Diversification also includes currencies

Diversification across asset classes and geographies may not fully address concentration risk.

Currency exposure can significantly influence portfolio outcomes, particularly for investors with international holdings or long-term wealth preservation objectives.

A portfolio may appear diversified across asset classes and regions while remaining largely dependent on one currency.

As global investors increasingly consider currency risk, diversification across currencies has become another dimension of portfolio construction and risk management.

Building resilient portfolios in a fragmented world

The investment environment continues to evolve. Geopolitical developments, changing monetary conditions, and technological disruption can create both opportunities and risks.[3]

In such an environment, diversification is no longer a static exercise. It is an ongoing process of portfolio construction, review, and adjustment.

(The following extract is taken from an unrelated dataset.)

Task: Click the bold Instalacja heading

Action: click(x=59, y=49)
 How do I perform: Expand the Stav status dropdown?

At The Family Office, we believe that building resilient portfolios requires a disciplined approach to diversification across multiple dimensions, including asset classes, geographies, currencies, and investment structures.

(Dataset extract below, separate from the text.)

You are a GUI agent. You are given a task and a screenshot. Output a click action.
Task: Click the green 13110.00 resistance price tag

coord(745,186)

Successful investing is not about predicting a single future. It is about preparing portfolios for a range of possible outcomes.

To better understand your portfolio's diversification, try our Diversification Calculator.

Conclusion

Diversification remains one of the most powerful tools available to investors. But its application has evolved.

Today, effective diversification extends beyond simply holding different asset classes. It increasingly involves balancing exposures across regions, currencies, and other sources of risk.

In an increasingly fragmented world, portfolio construction is becoming more complex, reinforcing the importance of having an experienced partner and a disciplined investment framework.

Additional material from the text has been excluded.